El suelo cedió levemente con un sonido sordo. Uno de sus pies quedó atrapado. El sobresalto la obligó a soltar un ahogado "¡Haaa!" que se le escapó antes de que pudiera contenerlo con las manos.
Demasiado tarde.
El hombre regresó casi de inmediato, con alarma en el rostro.
"¿Quién está ahí?"
Sus pasos rápidos lo llevaron de nuevo directamente al lugar donde ahora las tres niñas eran perfectamente visibles, atrapadas entre las cajas de especias y las estanterías de hortalizas.
La joven mayor se irguió como pudo y se interpuso entre él y las pequeñas; sus brazos temblaban, pero sus ojos eran firmes.
"¿Quiénes sois? "No podéis estar aquí".
Ninguna respondió. Solo lo miraban. A la espera de que algo, cualquier cosa, las salvara.
El hombre, en lugar de actuar con brusquedad, levantó las manos en señal de paz. Su voz, ahora más suave, no ocultaba del todo la tensión.

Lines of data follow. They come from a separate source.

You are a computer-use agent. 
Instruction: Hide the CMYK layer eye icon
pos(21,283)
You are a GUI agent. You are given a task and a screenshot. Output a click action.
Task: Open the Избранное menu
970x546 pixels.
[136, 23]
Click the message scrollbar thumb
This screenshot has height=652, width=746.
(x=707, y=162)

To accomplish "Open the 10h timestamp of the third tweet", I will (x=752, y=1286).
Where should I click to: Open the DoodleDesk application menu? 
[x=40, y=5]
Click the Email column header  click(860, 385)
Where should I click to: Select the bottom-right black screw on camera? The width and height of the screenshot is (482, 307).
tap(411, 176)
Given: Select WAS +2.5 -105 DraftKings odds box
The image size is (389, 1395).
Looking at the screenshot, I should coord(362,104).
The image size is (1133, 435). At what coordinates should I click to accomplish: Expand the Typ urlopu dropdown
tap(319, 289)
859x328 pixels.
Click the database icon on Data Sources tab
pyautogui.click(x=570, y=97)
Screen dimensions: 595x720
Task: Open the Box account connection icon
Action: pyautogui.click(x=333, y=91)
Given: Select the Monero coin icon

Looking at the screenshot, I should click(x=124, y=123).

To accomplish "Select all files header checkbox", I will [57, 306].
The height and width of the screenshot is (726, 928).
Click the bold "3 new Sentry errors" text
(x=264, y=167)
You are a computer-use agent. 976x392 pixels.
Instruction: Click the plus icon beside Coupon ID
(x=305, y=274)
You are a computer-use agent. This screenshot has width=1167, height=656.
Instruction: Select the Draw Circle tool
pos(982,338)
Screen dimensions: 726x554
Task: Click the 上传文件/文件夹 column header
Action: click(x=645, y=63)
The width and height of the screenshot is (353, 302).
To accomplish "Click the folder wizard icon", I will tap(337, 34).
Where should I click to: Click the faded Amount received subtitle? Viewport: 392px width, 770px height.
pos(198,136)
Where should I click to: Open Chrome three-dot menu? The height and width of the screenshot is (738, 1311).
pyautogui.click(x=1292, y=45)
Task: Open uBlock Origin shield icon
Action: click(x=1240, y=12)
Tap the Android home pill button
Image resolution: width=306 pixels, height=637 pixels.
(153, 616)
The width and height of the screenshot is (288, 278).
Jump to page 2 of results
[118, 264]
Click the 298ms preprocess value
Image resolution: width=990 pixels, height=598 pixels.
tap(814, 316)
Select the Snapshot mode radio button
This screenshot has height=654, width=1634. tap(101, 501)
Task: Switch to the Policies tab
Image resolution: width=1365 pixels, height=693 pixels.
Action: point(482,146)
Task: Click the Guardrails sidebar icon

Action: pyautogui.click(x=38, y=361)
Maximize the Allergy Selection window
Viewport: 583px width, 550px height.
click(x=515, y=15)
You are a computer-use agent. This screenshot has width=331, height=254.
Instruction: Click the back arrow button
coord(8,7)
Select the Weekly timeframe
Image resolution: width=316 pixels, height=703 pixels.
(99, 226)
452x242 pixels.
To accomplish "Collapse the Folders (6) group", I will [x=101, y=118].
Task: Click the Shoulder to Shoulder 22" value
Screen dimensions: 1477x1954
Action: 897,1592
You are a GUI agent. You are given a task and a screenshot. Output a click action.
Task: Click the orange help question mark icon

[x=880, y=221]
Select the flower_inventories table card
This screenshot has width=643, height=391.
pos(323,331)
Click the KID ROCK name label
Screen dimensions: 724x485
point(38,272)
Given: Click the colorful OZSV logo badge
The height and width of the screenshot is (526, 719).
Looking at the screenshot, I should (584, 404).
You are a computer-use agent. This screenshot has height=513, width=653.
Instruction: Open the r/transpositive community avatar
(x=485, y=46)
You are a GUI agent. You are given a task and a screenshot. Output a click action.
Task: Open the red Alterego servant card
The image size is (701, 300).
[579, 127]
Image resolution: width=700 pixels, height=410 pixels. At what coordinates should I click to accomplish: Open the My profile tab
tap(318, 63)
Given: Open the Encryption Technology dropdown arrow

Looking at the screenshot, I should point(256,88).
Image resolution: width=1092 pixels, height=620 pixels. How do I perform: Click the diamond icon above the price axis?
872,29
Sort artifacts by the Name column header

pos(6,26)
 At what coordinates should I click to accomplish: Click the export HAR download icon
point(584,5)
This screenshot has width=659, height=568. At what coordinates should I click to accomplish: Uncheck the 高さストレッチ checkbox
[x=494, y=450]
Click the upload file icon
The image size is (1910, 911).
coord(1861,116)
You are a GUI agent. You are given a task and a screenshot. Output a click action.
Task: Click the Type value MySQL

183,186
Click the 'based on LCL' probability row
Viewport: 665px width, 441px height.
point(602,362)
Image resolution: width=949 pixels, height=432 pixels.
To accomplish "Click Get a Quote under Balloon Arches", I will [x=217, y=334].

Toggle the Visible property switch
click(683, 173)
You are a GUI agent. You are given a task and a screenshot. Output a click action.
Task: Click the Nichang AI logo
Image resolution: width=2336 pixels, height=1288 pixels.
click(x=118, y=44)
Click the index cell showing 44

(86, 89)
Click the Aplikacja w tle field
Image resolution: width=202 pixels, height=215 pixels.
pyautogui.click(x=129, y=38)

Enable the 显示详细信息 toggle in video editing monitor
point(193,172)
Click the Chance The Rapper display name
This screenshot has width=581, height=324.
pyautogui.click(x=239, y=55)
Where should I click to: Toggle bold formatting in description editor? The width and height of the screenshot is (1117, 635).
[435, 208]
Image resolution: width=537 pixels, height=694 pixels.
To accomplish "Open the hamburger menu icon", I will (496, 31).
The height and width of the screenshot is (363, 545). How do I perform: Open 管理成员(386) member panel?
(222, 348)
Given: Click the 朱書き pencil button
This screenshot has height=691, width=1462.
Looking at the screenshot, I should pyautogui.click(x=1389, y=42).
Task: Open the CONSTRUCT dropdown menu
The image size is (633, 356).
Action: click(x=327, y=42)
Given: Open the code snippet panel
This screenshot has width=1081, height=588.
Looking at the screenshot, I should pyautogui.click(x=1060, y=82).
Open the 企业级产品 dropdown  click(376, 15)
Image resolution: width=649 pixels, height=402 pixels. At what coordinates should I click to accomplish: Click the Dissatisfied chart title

"No sé quiénes sois ni por qué estáis aquí, pero no quiero problemas. Venid conmigo. Mi jefe decidirá qué hacer".
Dio un paso lento hacia ellas. Y entonces, la joven mayor también se movió.
Pero no para huir.
Con un paso ágil hacia la izquierda, lo hizo creer que escaparía. El hombre le cerró el paso al instante, interponiéndose. No se dio cuenta del error hasta que ella ya tenía una mano sobre la estantería.
El peso de la madera, cargada de bolsas de harina, cayó como un trueno sobre él. El golpe lo derribó, inmovilizándolo bajo el estruendo.
"¡Seguidme!"
No gritó, pero su orden fue clara. Las dos niñas, sin decir nada, corrieron tras ella hacia la salida.